## Exercise aim
Continue the passage below on toilet design and urination, starting after its final sentence.

[[ Selected text, beginning ]]

The majority of women doesn't sit down on public toilets.
The reason why? Next to hygienic reasons, public toilets aren't designed for women, often there is not enough space to comfortably sit down.
On the other side, private toilets aren't designed for male bodies. While domestic spaces were designed mainly for women, men were supposed to spend more time outside. Even today, female restrooms are difficult to find in many public institutions.
During the eight edition of the Pis Talk, artist Agi Haines and designer Bettina Möllring were talking about how the act of urination has moduled our environment - and the other way around. Has the unified design of (western) toilets excluded certain peeing-positions and therefore shaped our behaviour on the loo?
++Creation of a false and beautiful reality
Furthermore, the construction and depiction of the standard western toilet promotes to hide our excrements from us. The desire to separate the abject body, described by Julia Kristeva as one which "leaks wastes and fluids" from the clean and proper body results in a lot of functional ways to design toilets. The ignorance of appreciating the bathroom and the toilet as one of the most important, personal and intimate space is an expression of societys disguise of basic human needs.

[[ Selected text, end ]]
[[ Data for review, beginning ]]

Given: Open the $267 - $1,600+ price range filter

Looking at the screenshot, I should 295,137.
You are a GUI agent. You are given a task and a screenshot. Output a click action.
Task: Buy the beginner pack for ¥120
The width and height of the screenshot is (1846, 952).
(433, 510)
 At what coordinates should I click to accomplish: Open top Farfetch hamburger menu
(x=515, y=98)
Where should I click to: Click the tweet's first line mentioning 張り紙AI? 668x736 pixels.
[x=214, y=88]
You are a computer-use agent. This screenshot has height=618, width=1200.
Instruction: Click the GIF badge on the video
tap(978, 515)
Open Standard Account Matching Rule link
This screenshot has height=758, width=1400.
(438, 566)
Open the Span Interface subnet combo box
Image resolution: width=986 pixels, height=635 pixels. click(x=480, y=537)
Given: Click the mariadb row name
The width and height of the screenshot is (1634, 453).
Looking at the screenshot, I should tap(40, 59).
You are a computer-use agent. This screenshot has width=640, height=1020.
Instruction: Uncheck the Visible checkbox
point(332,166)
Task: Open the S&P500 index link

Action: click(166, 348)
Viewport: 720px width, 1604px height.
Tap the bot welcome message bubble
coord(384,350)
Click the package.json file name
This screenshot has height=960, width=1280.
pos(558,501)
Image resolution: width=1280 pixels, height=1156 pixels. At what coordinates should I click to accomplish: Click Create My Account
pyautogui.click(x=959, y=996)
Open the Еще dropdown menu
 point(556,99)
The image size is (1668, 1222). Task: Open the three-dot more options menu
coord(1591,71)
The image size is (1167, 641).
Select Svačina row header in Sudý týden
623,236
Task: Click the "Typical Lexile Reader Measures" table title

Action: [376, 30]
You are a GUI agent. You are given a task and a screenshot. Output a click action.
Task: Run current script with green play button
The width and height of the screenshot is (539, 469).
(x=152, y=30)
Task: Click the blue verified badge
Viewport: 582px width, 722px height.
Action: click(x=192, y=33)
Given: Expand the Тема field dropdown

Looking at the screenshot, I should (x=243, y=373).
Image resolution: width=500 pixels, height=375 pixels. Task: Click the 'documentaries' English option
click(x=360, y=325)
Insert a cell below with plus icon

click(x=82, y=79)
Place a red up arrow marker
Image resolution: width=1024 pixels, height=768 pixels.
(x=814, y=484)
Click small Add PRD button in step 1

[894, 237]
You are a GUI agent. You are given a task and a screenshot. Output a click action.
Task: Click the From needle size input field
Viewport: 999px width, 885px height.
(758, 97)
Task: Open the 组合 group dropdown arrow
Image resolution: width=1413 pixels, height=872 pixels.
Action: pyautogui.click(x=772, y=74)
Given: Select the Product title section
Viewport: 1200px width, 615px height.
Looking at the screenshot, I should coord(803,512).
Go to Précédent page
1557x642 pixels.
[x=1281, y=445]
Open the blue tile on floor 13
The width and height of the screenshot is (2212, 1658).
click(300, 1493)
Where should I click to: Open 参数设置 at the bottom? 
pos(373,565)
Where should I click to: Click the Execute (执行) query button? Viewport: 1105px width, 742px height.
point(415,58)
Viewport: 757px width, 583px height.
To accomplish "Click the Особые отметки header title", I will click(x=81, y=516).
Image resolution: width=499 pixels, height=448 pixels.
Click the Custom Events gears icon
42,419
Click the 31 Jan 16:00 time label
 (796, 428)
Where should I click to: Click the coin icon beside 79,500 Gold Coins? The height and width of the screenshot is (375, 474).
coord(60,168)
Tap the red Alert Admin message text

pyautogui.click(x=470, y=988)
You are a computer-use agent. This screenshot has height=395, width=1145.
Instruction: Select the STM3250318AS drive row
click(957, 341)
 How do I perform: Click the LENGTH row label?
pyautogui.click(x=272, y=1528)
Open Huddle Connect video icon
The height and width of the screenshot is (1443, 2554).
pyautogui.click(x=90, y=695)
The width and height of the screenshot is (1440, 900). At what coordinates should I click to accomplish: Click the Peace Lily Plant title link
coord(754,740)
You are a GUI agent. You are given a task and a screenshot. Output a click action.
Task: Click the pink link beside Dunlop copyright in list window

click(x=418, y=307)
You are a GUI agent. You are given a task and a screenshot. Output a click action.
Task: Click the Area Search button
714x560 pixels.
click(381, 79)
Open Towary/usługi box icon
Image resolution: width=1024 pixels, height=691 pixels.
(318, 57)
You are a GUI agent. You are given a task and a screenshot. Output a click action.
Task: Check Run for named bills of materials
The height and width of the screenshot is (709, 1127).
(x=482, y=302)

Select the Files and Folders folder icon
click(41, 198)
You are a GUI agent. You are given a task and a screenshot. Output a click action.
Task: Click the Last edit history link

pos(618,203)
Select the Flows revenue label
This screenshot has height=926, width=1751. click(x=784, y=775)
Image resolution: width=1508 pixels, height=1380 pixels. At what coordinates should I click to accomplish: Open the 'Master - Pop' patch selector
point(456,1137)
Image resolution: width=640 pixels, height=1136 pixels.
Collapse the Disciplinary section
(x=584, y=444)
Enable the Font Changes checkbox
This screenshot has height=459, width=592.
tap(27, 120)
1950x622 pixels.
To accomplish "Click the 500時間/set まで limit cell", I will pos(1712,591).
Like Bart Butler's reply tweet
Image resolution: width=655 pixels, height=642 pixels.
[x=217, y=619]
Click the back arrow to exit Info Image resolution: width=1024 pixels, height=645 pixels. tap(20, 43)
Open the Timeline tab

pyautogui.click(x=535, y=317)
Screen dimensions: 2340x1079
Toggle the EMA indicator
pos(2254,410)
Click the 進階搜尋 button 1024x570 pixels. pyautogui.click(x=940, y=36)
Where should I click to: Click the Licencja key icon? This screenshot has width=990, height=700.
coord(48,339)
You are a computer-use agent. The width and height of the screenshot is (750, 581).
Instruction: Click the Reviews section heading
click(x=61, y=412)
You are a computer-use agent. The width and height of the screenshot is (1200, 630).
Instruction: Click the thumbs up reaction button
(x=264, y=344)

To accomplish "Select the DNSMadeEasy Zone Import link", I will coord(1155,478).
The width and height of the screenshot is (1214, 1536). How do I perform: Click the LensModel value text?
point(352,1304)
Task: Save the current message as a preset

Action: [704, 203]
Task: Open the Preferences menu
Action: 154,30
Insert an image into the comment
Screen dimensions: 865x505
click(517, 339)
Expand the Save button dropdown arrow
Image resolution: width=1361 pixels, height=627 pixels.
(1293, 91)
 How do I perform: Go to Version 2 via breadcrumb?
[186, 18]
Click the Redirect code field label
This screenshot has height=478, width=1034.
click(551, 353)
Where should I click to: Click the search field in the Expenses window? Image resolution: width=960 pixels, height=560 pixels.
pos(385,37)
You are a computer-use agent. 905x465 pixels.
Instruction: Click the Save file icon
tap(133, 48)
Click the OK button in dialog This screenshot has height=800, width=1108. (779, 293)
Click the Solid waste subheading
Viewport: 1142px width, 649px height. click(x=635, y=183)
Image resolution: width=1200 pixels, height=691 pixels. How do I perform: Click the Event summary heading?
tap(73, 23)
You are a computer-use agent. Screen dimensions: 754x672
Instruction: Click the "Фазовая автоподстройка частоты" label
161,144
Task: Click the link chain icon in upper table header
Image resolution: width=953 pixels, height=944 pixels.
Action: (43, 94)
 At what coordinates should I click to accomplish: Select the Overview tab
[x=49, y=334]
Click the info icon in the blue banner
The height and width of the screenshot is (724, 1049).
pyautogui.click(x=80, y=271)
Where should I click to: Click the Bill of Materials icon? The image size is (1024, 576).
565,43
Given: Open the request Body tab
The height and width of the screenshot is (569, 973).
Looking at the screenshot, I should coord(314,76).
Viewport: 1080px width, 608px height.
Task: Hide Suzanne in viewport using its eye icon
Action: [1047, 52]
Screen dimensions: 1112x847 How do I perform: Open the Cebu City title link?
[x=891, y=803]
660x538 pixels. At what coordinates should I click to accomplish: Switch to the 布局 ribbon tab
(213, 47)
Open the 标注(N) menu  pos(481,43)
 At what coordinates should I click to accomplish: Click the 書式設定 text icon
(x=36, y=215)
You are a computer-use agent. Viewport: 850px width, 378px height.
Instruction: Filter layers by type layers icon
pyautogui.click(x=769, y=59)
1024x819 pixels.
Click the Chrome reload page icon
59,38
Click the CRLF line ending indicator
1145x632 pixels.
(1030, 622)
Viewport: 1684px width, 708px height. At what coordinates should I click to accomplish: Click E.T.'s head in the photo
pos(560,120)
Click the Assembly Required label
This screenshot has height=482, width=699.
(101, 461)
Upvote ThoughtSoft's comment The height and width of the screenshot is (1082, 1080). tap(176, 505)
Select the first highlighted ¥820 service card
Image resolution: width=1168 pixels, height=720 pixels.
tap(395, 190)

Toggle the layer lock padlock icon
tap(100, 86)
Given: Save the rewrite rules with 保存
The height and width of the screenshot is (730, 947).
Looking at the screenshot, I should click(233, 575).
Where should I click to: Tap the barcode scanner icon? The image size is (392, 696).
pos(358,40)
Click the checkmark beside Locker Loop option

[[ Data for review, end ]]

## Exercise response
How is the representation of toilets in the public discussion affecting the way we use and perceive them? We know that a toilet is much more than a clean and utilitarian space.
Agi Haines is looking at the toilet as something prosthetic - social and medical products are often designed with the idea that one size fits all. How can we overcome shame and privacy issues? For the designer, the toilet should be no longer an item which encourages discreteness but rather as prosthetic item that joins the human body to the environment. With regards to intimacy, gender differences and cultural norms, Agi re-imagined how we can improve our future selves. Bettina Moellring showed us very interesting pictures of 'toilet modifications': The design is the same, but the way to use it is always different.
Our bodies are all different, and it's time to rethink sanitary designs in order to comfort everyone.